COVID-19 relief, a $1.4 trillion catchall spending package and defense policy, and a final burst of judicial nominees, dominate a truncated session occurring as the coronavirus pandemic rockets out of control in President Donald Trump’s final weeks in office.
The only absolute must-do business is preventing a government shutdown when a temporary spending bill expires Dec. 11. The route preferred by such top lawmakers as House Speaker Nancy Pelosi, D-Calif., and Senate Majority Leader Mitch McConnell, R-Ky., is to agree upon and pass an omnibus spending bill for the government. But it may be difficult to overcome divisions on a long-delayed COVID-19 relief package.
Time is working against lawmakers, as is the Capitol’s emerging status as a COVID-19 hotspot, and it’ll take serious, good-faith conversations among top players to determine what’s possible. Top items for December’s lame-duck session: KEEPING THE GOVERNMENT OPEN: At a bare minimum, lawmakers need to pass a stopgap spending bill known as a continuing resolution, which would punt $1.4 trillion worth of unfinished agency spending into next year.
But McConnell and Pelosi, two veterans of the Capitol’s appropriations culture, are pressing hard for a catchall spending package. At issue are a battle over adding $12 billion to domestic programs for rapidly growing veterans health care spending and Trump’s demands for U.S.-Mexico border wall funding.
Getting Trump to sign the measure is another challenge. Both sides would like to clear the pile of unfinished legislation to give the Biden administration a fresh start, but the change in administrations probably wouldn’t affect an omnibus deal much.
At issue are the 12 annual spending bills comprising the portion of the government’s budget that passes through Congress each year on a bipartisan basis. Whatever approach passes, it’s likely to contain unfinished leftovers, such as extending expiring health care policies and continuing authorization for the government’s flood insurance program.
COVID-19 RELIEF: Democrats have battled Republicans and the White House for months over a new installment of COVID-19 relief that all sides say they want. But an unwillingness to embark on compromises has helped keep another rescue package on ice.
The aid remains out of reach despite a fragile economy and out-of-control increases in coronavirus cases. McConnell hasn’t shown much openness for politically difficult compromises required for a COVID-19 deal that might anger conservatives. Neither have McConnell’s warnings of a wave of COVID-related lawsuits against businesses, schools and nonprofits open during the pandemic come to pass, undercutting his demand for protections against such suits.

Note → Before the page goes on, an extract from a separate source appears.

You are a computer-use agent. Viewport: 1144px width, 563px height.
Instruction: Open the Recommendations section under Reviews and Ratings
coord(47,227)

The results of the election, which saw Democrats lose seats in the House, appear to have significantly undercut Pelosi’s position, but she is holding firm on another round of aid to state and local governments.
Before the election, Trump seemed to be focused on sending another round of $1,200 payments to most Americans. But the chief obstacles now appear to be Pelosi’s demand for state and local government aid, and McConnell’s demand for a liability shield for businesses reopening during the pandemic.

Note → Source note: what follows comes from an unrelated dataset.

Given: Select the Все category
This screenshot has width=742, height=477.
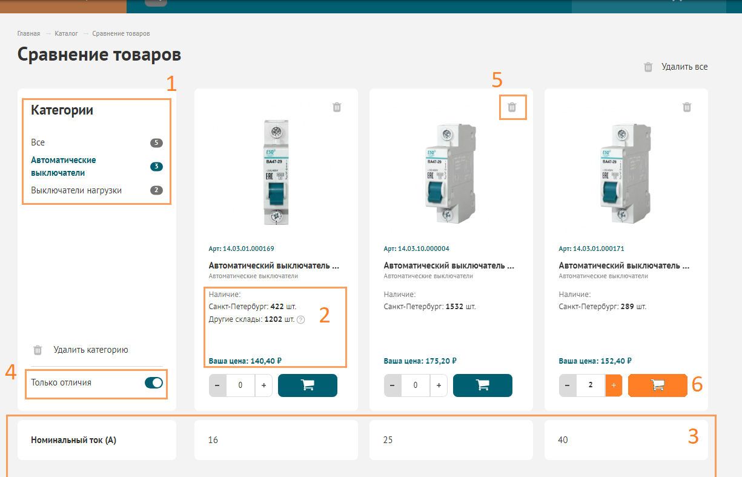Looking at the screenshot, I should [38, 142].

At stake is funding for vaccines and testing, reopening schools and various economic “stimulus” ideas, such as another round of “paycheck protection” subsidies for businesses hit especially hard by the pandemic. Failure to pass a measure now would vault the topic to the top of Biden’s legislative agenda next year.
DEFENSE POLICY: A spat over military bases named for Confederate officers is threatening the annual passage of a defense policy measure that has passed for 59 years in a row on a bipartisan basis. The measure is critical in the defense policy world, guiding Pentagon policy and cementing decisions about troop levels, new weapons systems and military readiness, military personnel policy and other military goals.
Both the House and Senate measures would require the Pentagon to rename such bases as Fort Benning and Fort Hood, but Trump has threatened to veto it. It’s a live issue in two Senate runoff elections in Georgia that will determine control of the chamber during the first two years of Biden’s tenure.